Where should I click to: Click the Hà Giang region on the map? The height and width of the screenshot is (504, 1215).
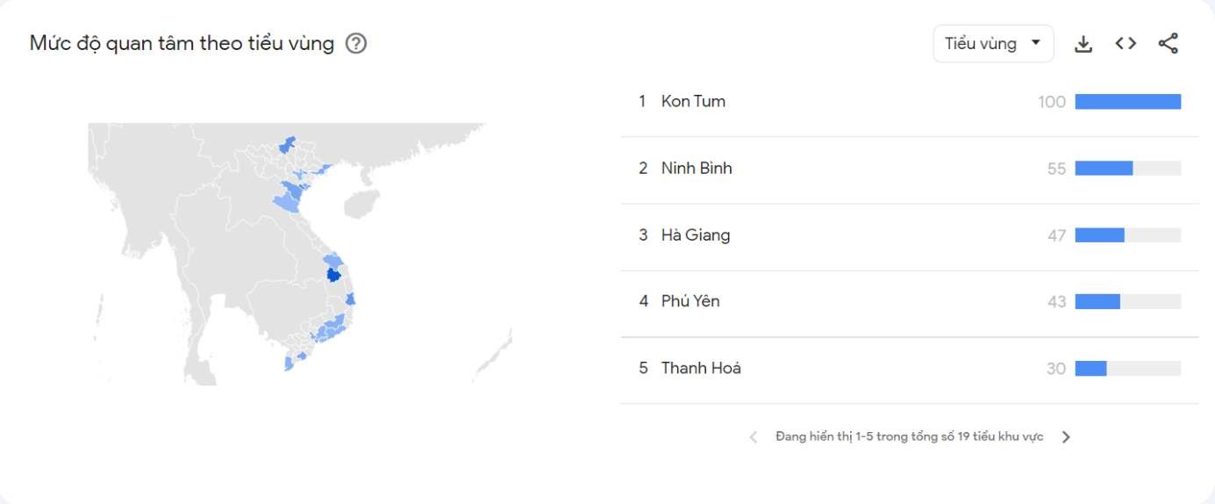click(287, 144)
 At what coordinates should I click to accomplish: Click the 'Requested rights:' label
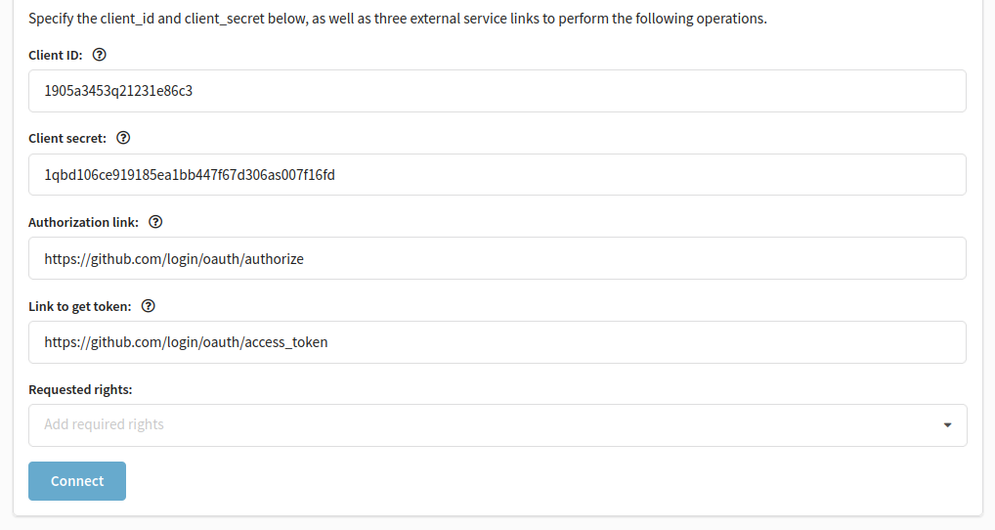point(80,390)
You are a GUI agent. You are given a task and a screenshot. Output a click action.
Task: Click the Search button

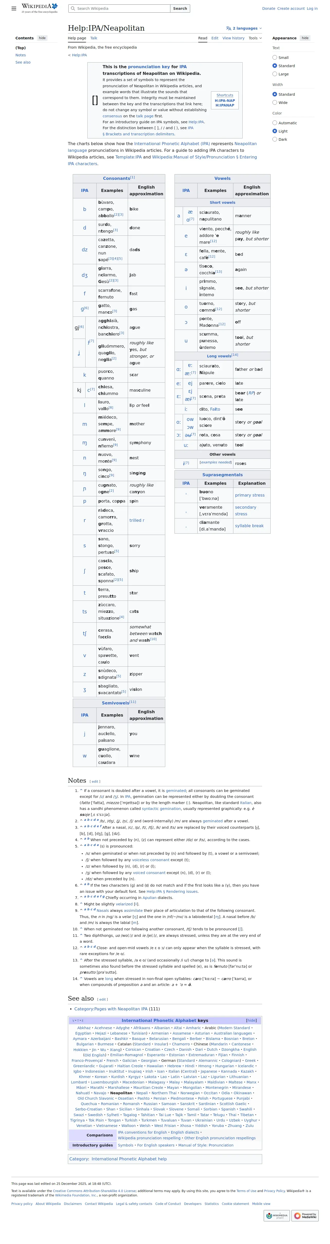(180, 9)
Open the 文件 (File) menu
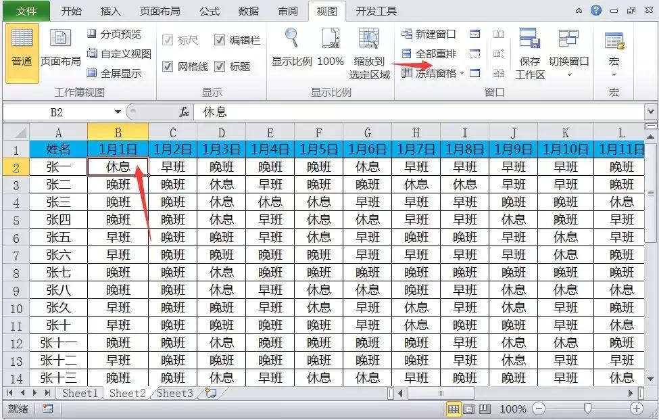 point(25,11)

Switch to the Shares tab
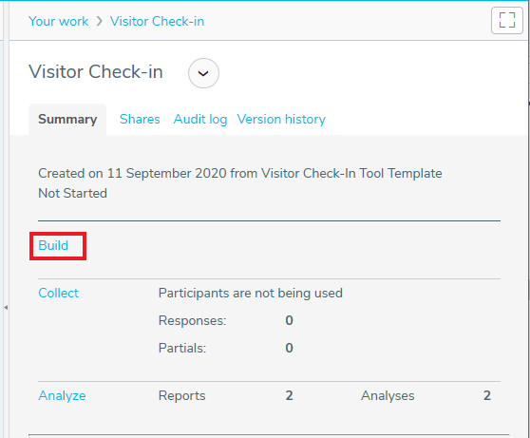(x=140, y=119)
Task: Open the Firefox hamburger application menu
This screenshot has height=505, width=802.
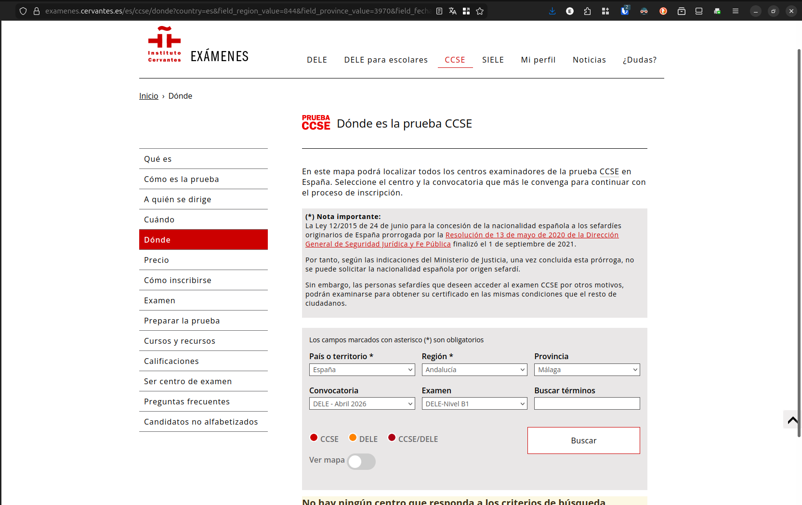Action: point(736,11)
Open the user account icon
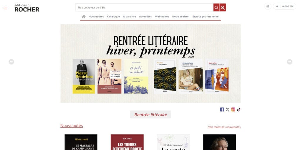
***
_WHAT IS REQUIRED:_ Leave the pictures aside and give every entry above again word for word.

_TASK RESPONSE:_
Where should I click to: Click the Hà Giang region on the map? The height and width of the screenshot is (504, 1215).
click(287, 144)
 At what coordinates should I click to accomplish: Click the 'Requested rights:' label
point(80,390)
You are a GUI agent. You are given a task and a screenshot. Output a click action.
Task: Click the Search button

(180, 9)
Open the 文件 (File) menu
 point(25,11)

Switch to the Shares tab
(x=140, y=119)
Task: Open the Firefox hamburger application menu
This screenshot has height=505, width=802.
Action: point(736,11)
Open the user account icon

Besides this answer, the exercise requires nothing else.